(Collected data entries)
========

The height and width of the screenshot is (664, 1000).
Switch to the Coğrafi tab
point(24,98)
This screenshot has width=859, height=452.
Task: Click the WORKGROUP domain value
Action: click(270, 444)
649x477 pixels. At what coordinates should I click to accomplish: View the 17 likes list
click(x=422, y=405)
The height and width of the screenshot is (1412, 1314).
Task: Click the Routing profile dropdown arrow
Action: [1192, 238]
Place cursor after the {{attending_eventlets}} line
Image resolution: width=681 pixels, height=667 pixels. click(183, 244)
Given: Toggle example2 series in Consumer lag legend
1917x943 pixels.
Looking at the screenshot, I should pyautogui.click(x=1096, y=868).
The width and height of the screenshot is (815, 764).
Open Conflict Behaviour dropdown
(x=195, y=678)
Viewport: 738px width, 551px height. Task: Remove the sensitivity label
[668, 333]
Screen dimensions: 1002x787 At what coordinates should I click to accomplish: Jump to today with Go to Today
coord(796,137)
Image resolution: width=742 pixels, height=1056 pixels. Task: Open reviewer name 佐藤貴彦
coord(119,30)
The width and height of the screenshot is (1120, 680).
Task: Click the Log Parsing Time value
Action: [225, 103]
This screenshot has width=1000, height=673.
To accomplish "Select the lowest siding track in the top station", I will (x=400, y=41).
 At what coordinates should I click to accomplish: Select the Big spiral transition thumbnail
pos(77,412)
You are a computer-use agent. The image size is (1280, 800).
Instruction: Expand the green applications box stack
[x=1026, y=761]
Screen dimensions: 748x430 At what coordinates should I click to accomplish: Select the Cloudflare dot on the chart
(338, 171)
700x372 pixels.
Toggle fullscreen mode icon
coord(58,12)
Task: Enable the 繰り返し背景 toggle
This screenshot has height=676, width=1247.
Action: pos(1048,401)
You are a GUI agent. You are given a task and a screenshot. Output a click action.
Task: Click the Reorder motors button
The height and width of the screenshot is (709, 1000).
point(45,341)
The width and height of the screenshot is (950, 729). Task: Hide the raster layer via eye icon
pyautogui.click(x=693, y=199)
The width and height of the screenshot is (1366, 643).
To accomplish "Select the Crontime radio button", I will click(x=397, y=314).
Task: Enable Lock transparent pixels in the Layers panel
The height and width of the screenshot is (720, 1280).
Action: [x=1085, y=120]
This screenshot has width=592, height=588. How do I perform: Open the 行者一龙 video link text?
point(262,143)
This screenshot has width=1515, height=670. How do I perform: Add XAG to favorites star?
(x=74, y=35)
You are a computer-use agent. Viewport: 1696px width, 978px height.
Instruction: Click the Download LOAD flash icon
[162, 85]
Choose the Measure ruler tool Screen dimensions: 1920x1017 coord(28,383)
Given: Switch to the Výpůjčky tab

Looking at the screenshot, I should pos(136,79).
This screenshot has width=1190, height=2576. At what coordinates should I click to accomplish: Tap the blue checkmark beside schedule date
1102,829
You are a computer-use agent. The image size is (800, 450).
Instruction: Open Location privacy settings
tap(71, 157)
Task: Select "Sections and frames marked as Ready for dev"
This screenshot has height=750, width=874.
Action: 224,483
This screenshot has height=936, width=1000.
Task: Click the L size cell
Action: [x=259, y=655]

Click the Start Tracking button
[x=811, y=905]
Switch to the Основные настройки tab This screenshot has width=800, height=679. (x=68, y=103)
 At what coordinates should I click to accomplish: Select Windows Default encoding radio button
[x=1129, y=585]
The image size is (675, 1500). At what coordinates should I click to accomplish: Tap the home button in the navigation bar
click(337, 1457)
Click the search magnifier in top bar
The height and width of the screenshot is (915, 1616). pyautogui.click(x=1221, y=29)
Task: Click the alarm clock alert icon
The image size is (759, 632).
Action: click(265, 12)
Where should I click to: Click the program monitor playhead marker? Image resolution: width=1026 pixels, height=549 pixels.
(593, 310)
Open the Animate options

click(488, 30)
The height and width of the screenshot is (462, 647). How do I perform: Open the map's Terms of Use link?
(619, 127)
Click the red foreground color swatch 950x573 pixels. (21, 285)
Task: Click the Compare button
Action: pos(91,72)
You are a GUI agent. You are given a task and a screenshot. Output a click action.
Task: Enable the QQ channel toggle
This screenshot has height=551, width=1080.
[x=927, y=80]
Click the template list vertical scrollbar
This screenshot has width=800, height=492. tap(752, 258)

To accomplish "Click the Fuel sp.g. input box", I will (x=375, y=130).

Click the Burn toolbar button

========

INSTRUCTIONS FOR THE TASK:
Repeat every line of the data, exactly and in full.

RESULT FOR THIS EXERCISE:
The height and width of the screenshot is (664, 1000).
Switch to the Coğrafi tab
point(24,98)
This screenshot has width=859, height=452.
Task: Click the WORKGROUP domain value
Action: click(270, 444)
649x477 pixels. At what coordinates should I click to accomplish: View the 17 likes list
click(x=422, y=405)
The height and width of the screenshot is (1412, 1314).
Task: Click the Routing profile dropdown arrow
Action: [1192, 238]
Place cursor after the {{attending_eventlets}} line
Image resolution: width=681 pixels, height=667 pixels. click(183, 244)
Given: Toggle example2 series in Consumer lag legend
1917x943 pixels.
Looking at the screenshot, I should pyautogui.click(x=1096, y=868).
The width and height of the screenshot is (815, 764).
Open Conflict Behaviour dropdown
(x=195, y=678)
Viewport: 738px width, 551px height. Task: Remove the sensitivity label
[668, 333]
Screen dimensions: 1002x787 At what coordinates should I click to accomplish: Jump to today with Go to Today
coord(796,137)
Image resolution: width=742 pixels, height=1056 pixels. Task: Open reviewer name 佐藤貴彦
coord(119,30)
The width and height of the screenshot is (1120, 680).
Task: Click the Log Parsing Time value
Action: [225, 103]
This screenshot has width=1000, height=673.
To accomplish "Select the lowest siding track in the top station", I will (x=400, y=41).
 At what coordinates should I click to accomplish: Select the Big spiral transition thumbnail
pos(77,412)
You are a computer-use agent. The image size is (1280, 800).
Instruction: Expand the green applications box stack
[x=1026, y=761]
Screen dimensions: 748x430 At what coordinates should I click to accomplish: Select the Cloudflare dot on the chart
(338, 171)
700x372 pixels.
Toggle fullscreen mode icon
coord(58,12)
Task: Enable the 繰り返し背景 toggle
This screenshot has height=676, width=1247.
Action: pos(1048,401)
You are a GUI agent. You are given a task and a screenshot. Output a click action.
Task: Click the Reorder motors button
The height and width of the screenshot is (709, 1000).
point(45,341)
The width and height of the screenshot is (950, 729). Task: Hide the raster layer via eye icon
pyautogui.click(x=693, y=199)
The width and height of the screenshot is (1366, 643).
To accomplish "Select the Crontime radio button", I will click(x=397, y=314).
Task: Enable Lock transparent pixels in the Layers panel
The height and width of the screenshot is (720, 1280).
Action: [x=1085, y=120]
This screenshot has width=592, height=588. How do I perform: Open the 行者一龙 video link text?
point(262,143)
This screenshot has width=1515, height=670. How do I perform: Add XAG to favorites star?
(x=74, y=35)
You are a computer-use agent. Viewport: 1696px width, 978px height.
Instruction: Click the Download LOAD flash icon
[162, 85]
Choose the Measure ruler tool Screen dimensions: 1920x1017 coord(28,383)
Given: Switch to the Výpůjčky tab

Looking at the screenshot, I should pos(136,79).
This screenshot has width=1190, height=2576. At what coordinates should I click to accomplish: Tap the blue checkmark beside schedule date
1102,829
You are a computer-use agent. The image size is (800, 450).
Instruction: Open Location privacy settings
tap(71, 157)
Task: Select "Sections and frames marked as Ready for dev"
This screenshot has height=750, width=874.
Action: 224,483
This screenshot has height=936, width=1000.
Task: Click the L size cell
Action: [x=259, y=655]

Click the Start Tracking button
[x=811, y=905]
Switch to the Основные настройки tab This screenshot has width=800, height=679. (x=68, y=103)
 At what coordinates should I click to accomplish: Select Windows Default encoding radio button
[x=1129, y=585]
The image size is (675, 1500). At what coordinates should I click to accomplish: Tap the home button in the navigation bar
click(337, 1457)
Click the search magnifier in top bar
The height and width of the screenshot is (915, 1616). pyautogui.click(x=1221, y=29)
Task: Click the alarm clock alert icon
The image size is (759, 632).
Action: click(265, 12)
Where should I click to: Click the program monitor playhead marker? Image resolution: width=1026 pixels, height=549 pixels.
(593, 310)
Open the Animate options

click(488, 30)
The height and width of the screenshot is (462, 647). How do I perform: Open the map's Terms of Use link?
(619, 127)
Click the red foreground color swatch 950x573 pixels. (21, 285)
Task: Click the Compare button
Action: pos(91,72)
You are a GUI agent. You are given a task and a screenshot. Output a click action.
Task: Enable the QQ channel toggle
This screenshot has height=551, width=1080.
[x=927, y=80]
Click the template list vertical scrollbar
This screenshot has width=800, height=492. tap(752, 258)

To accomplish "Click the Fuel sp.g. input box", I will (x=375, y=130).

Click the Burn toolbar button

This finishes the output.